**What you will do:** Below are entries with pictures among them; reproduce exactly, and only, the lines from the one containing "Shop now (188, 2520)" down to the one containing "카카오스토리 (106, 2351)", without the pictures.

[[ Record extracts, beginning ]]

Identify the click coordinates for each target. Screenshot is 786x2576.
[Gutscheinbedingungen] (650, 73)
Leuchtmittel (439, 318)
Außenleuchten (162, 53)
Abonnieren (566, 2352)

[[ Record extracts, end ]]
[[ Record extracts, beginning ]]

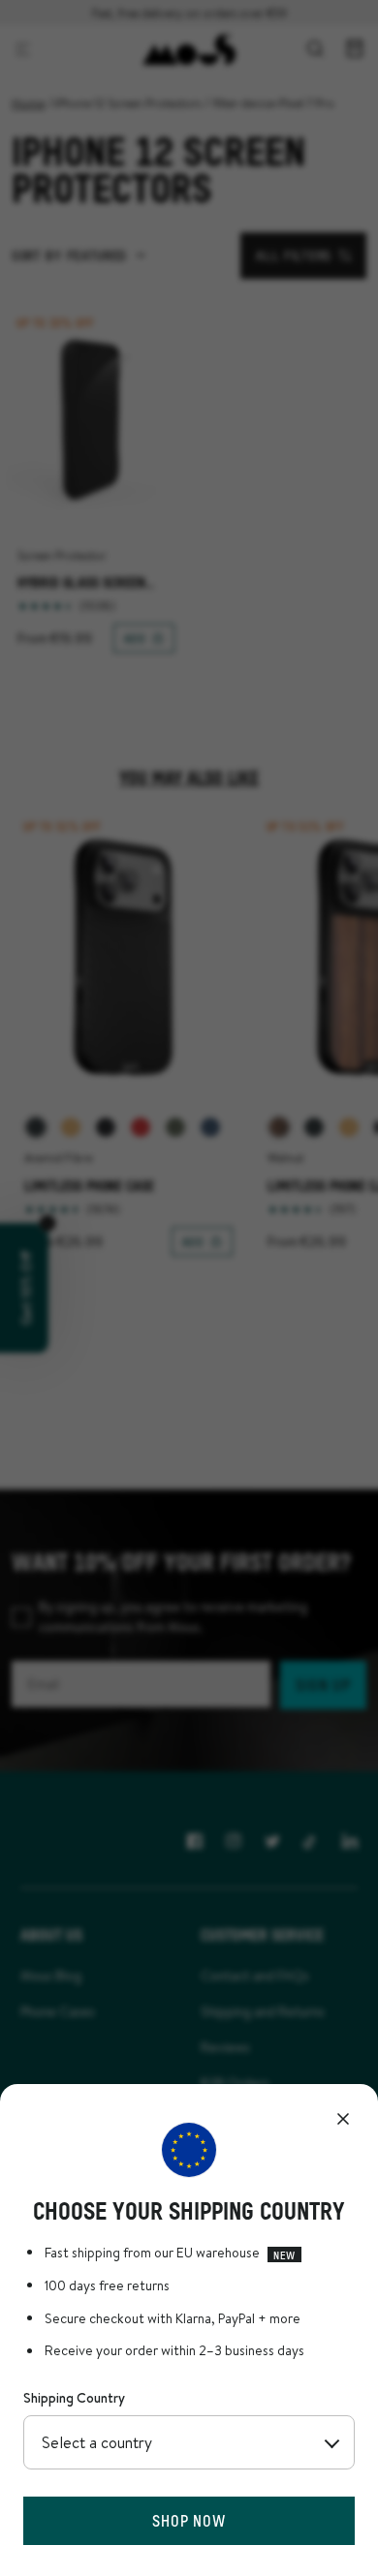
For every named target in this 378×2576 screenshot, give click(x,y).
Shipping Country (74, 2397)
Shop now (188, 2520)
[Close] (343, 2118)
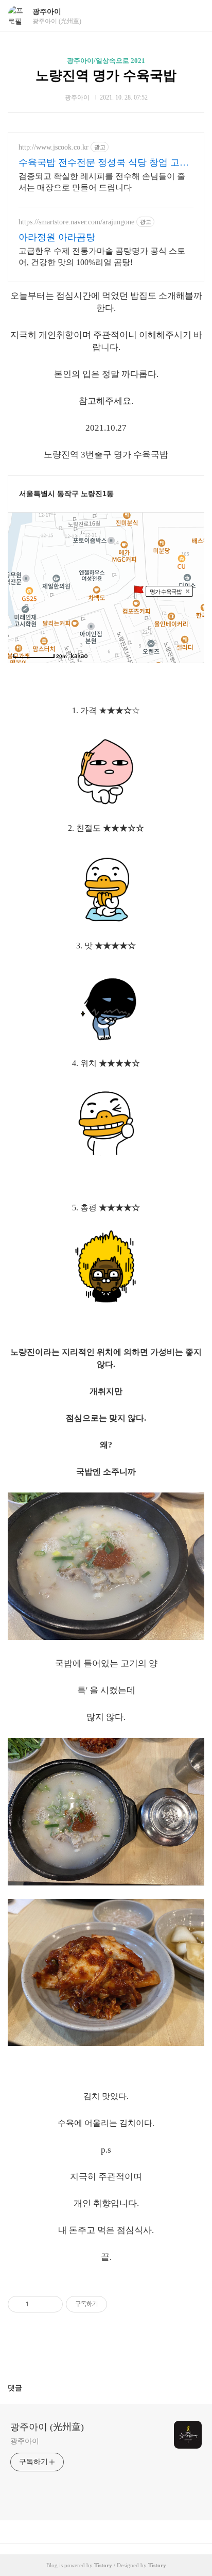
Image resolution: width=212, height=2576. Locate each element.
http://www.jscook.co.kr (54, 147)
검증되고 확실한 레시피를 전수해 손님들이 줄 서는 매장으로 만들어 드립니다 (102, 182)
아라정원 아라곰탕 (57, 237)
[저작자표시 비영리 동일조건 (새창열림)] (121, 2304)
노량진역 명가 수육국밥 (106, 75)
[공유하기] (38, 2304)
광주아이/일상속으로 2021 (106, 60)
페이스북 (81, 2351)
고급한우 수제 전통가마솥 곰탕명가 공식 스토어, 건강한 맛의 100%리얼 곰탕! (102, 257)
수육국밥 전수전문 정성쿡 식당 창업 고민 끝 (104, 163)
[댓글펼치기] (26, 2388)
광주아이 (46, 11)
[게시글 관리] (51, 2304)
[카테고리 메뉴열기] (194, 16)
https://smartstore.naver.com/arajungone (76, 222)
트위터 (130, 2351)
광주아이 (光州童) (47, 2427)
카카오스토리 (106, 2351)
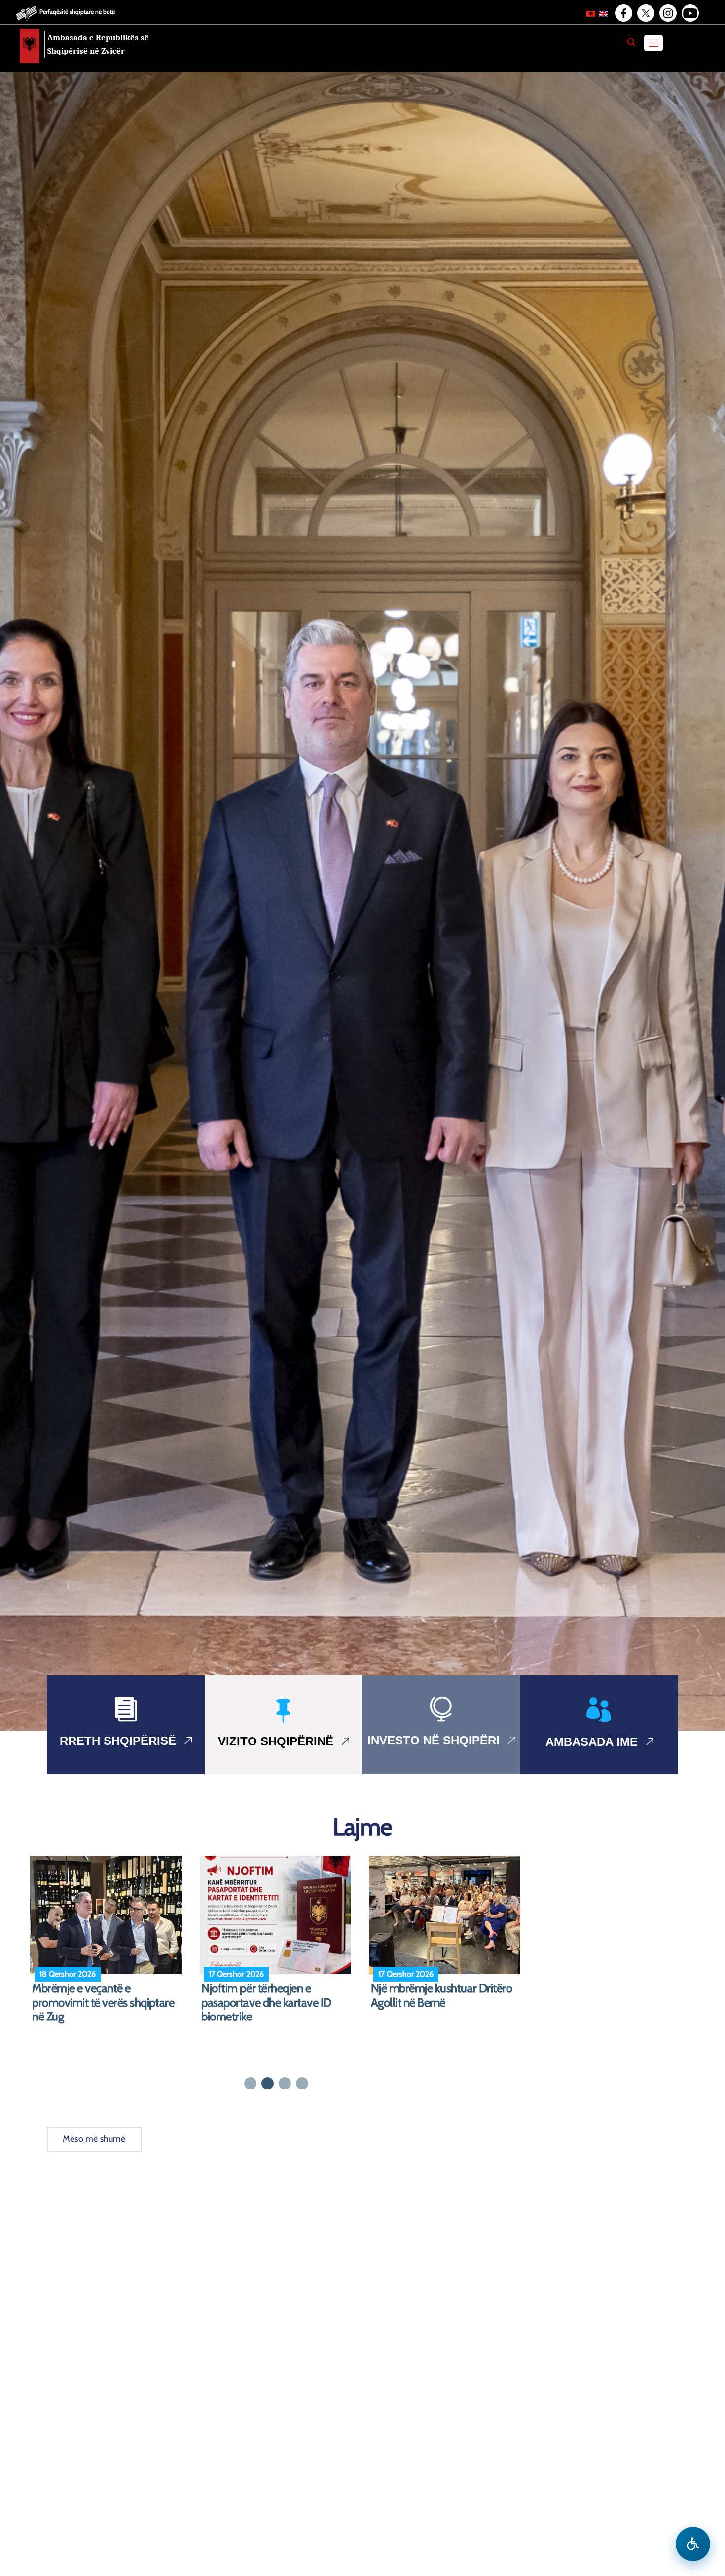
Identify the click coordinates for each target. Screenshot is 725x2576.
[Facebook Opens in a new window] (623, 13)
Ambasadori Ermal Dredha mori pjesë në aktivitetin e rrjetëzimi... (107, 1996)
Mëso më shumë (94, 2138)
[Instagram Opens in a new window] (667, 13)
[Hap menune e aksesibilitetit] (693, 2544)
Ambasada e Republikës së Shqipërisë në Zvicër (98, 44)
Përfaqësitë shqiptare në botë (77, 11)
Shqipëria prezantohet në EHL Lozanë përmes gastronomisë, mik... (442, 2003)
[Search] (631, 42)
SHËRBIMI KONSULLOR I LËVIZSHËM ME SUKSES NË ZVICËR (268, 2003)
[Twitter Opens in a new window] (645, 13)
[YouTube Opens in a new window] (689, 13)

[[ Record extracts, end ]]

**Written response:**
Shop now (188, 2520)
[Close] (343, 2118)
Image resolution: width=212, height=2576. Locate each element.
http://www.jscook.co.kr (54, 147)
검증되고 확실한 레시피를 전수해 손님들이 줄 서는 매장으로 만들어 드립니다 (102, 182)
아라정원 아라곰탕 (57, 237)
[저작자표시 비영리 동일조건 (새창열림)] (121, 2304)
노량진역 명가 수육국밥 (106, 75)
[공유하기] (38, 2304)
광주아이/일상속으로 2021 (106, 60)
페이스북 (81, 2351)
고급한우 수제 전통가마솥 곰탕명가 공식 스토어, 건강한 맛의 100%리얼 곰탕! (102, 257)
수육국밥 전수전문 정성쿡 식당 창업 고민 끝 (104, 163)
[댓글펼치기] (26, 2388)
광주아이 (46, 11)
[게시글 관리] (51, 2304)
[카테고리 메뉴열기] (194, 16)
https://smartstore.naver.com/arajungone (76, 222)
트위터 (130, 2351)
광주아이 (光州童) (47, 2427)
카카오스토리 (106, 2351)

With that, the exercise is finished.